◆ **Supplied information**:
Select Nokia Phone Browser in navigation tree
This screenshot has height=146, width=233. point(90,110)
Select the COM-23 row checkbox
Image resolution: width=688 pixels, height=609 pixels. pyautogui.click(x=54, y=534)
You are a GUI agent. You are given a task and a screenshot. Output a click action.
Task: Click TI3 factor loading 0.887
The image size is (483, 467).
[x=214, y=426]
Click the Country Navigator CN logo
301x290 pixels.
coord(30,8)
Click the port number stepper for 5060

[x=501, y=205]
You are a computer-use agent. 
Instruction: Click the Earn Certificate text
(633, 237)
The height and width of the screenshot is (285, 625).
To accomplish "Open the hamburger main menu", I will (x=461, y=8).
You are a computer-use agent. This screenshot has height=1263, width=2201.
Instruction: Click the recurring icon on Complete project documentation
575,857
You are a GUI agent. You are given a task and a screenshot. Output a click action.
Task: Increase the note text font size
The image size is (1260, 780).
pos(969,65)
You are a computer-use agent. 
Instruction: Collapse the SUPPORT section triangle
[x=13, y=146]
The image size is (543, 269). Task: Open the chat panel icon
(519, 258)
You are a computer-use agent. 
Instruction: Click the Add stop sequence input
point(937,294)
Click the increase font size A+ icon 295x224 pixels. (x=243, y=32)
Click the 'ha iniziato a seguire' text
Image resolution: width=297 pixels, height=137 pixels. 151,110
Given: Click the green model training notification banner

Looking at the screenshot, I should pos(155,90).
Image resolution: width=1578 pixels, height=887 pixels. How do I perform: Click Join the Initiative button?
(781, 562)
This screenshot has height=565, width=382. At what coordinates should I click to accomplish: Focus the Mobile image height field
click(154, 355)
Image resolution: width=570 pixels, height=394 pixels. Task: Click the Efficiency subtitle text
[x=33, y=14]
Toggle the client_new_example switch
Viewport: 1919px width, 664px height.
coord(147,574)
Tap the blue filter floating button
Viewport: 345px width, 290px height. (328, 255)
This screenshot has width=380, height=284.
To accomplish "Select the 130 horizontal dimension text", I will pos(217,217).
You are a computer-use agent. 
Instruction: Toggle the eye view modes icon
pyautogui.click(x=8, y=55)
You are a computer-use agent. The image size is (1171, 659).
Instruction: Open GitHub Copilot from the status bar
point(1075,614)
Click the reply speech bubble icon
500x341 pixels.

◆ **To do**: Copy all of the rows above word for word.

◆ **Output for this task**:
Select Nokia Phone Browser in navigation tree
This screenshot has height=146, width=233. point(90,110)
Select the COM-23 row checkbox
Image resolution: width=688 pixels, height=609 pixels. pyautogui.click(x=54, y=534)
You are a GUI agent. You are given a task and a screenshot. Output a click action.
Task: Click TI3 factor loading 0.887
The image size is (483, 467).
[x=214, y=426]
Click the Country Navigator CN logo
301x290 pixels.
coord(30,8)
Click the port number stepper for 5060

[x=501, y=205]
You are a computer-use agent. 
Instruction: Click the Earn Certificate text
(633, 237)
The height and width of the screenshot is (285, 625).
To accomplish "Open the hamburger main menu", I will (x=461, y=8).
You are a computer-use agent. This screenshot has height=1263, width=2201.
Instruction: Click the recurring icon on Complete project documentation
575,857
You are a GUI agent. You are given a task and a screenshot. Output a click action.
Task: Increase the note text font size
The image size is (1260, 780).
pos(969,65)
You are a computer-use agent. 
Instruction: Collapse the SUPPORT section triangle
[x=13, y=146]
The image size is (543, 269). Task: Open the chat panel icon
(519, 258)
You are a computer-use agent. 
Instruction: Click the Add stop sequence input
point(937,294)
Click the increase font size A+ icon 295x224 pixels. (x=243, y=32)
Click the 'ha iniziato a seguire' text
Image resolution: width=297 pixels, height=137 pixels. 151,110
Given: Click the green model training notification banner

Looking at the screenshot, I should pos(155,90).
Image resolution: width=1578 pixels, height=887 pixels. How do I perform: Click Join the Initiative button?
(781, 562)
This screenshot has height=565, width=382. At what coordinates should I click to accomplish: Focus the Mobile image height field
click(154, 355)
Image resolution: width=570 pixels, height=394 pixels. Task: Click the Efficiency subtitle text
[x=33, y=14]
Toggle the client_new_example switch
Viewport: 1919px width, 664px height.
coord(147,574)
Tap the blue filter floating button
Viewport: 345px width, 290px height. (328, 255)
This screenshot has width=380, height=284.
To accomplish "Select the 130 horizontal dimension text", I will pos(217,217).
You are a computer-use agent. 
Instruction: Toggle the eye view modes icon
pyautogui.click(x=8, y=55)
You are a computer-use agent. The image size is (1171, 659).
Instruction: Open GitHub Copilot from the status bar
point(1075,614)
Click the reply speech bubble icon
500x341 pixels.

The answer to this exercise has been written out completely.